Logical Unit WWN Device Identifier: 5001b44be4de15a2
NAA : 5
IEEE OUI : 001b44
Unique ID : be4de15a2
Checksum: correct
I haven’t tracked the very latest location which tmp directory is used for file transfers, but that is the biggest gotcha I’ve encountered mounting as tmpfs.
When a file is moved, a temporary copy is created in a temp directory before that copy is then moved to the target destination, this is so that if the operation fails, it can be rolled back without corrupting the original source file.
Since a tmpfs directories are mounted in RAM, the aggregated max size is then less than your physically installed RAM, so very large file transfers can fail.
So, the openSUSE mount point defaults are probably most reasonable, although you could certainly chase better performance mounting all temp directories as tmpfs.
On Slide 19 you talk about disabling Journaling on the SSD ext4 partition.
Do the mount options noatime and discard achieve that?

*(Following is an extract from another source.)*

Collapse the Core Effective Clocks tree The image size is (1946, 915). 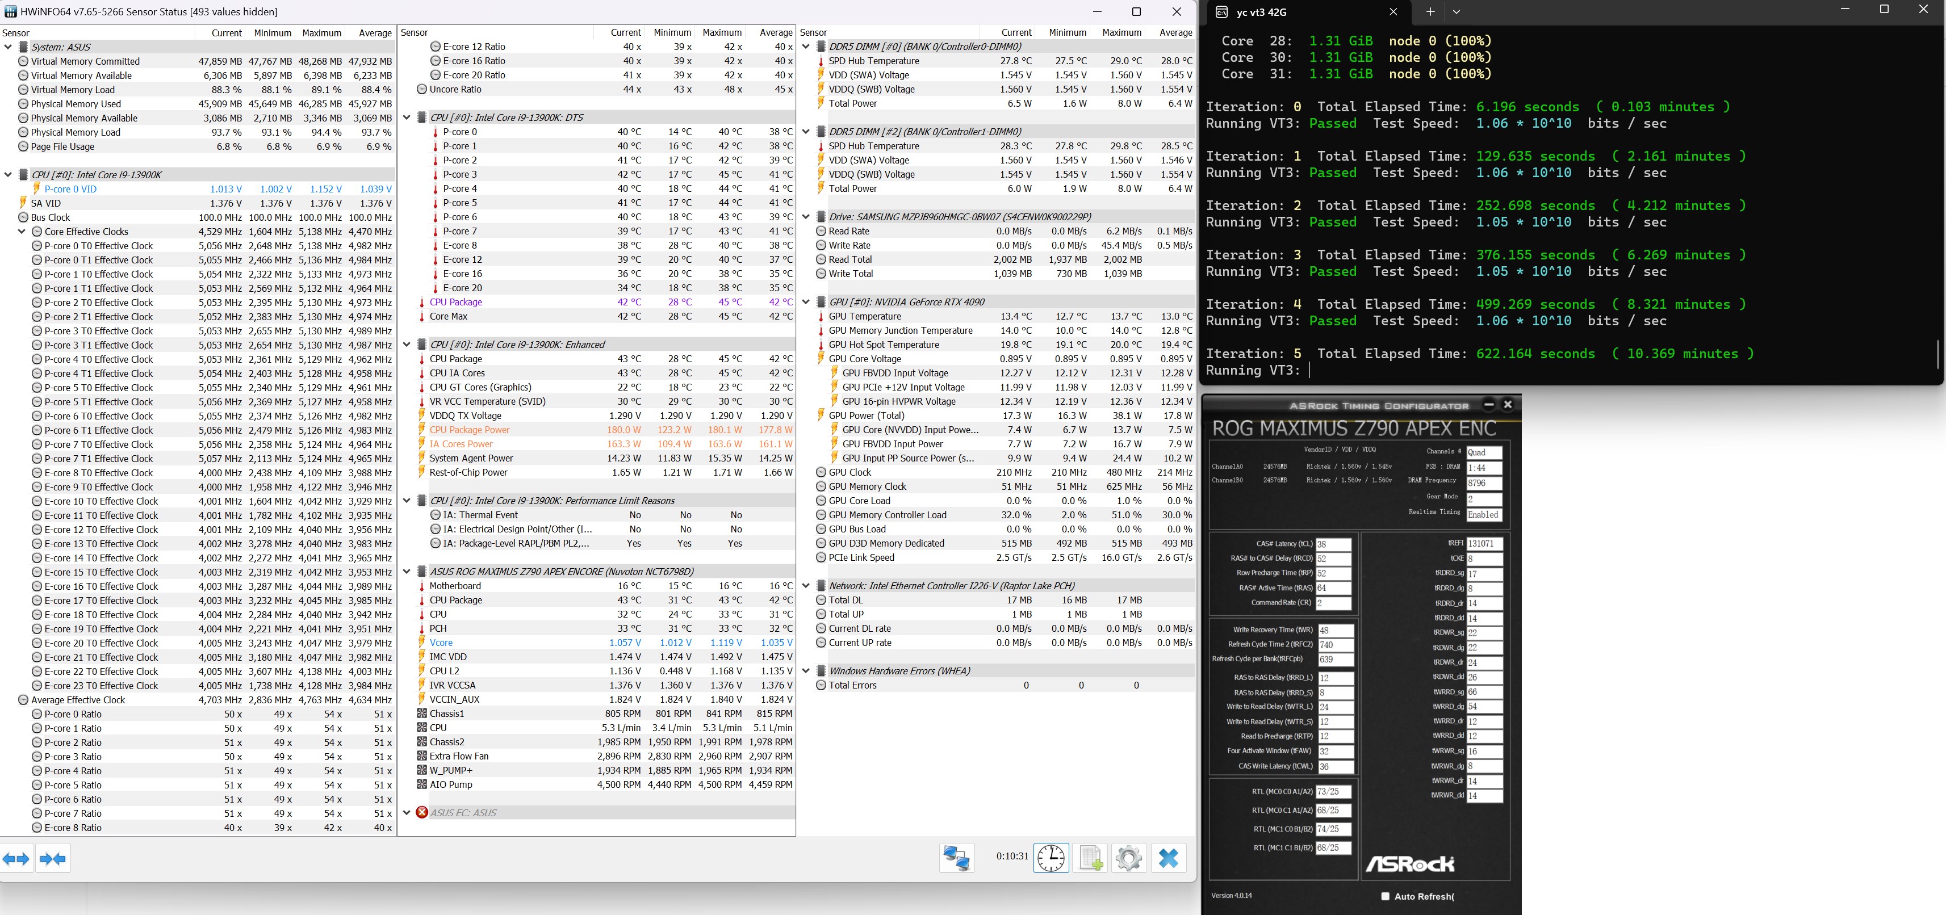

The ARCH reference you provide in the PPT deck (a good read, by the way) seems to say disabling journaling on a ‘modern’ SSD might not be necessary.
By the way, I converted my laptop SSD root partition to ext4 as well, all running !
I also found reference to, and tried, a SuperGrub2 boot disk.
Seems a more accurate way to get grub reinstalled - boot the partition directly with SuperGrub2, then run YAST-bootloader from the running openSuse
The cli methodology descriptions are often fuzzy as to the right steps if/ifnot EFI, for example.
Disabling journaling should be done only on the partition where the OS resides, you want to enable journaling on any partitions which are used for data primarily, and applications secondarily (if not installed on the root partition). Journaling is supposed to enhance auto error correction and recovery, but is mainly effective when there are reads and writes. Since the OS largely is “write once, read zillions of times thereafter” it’s not that useful in that case.
So, although times may have changed where disabling journaling might not be as effective, it’s still unnecessary so is worth disabling.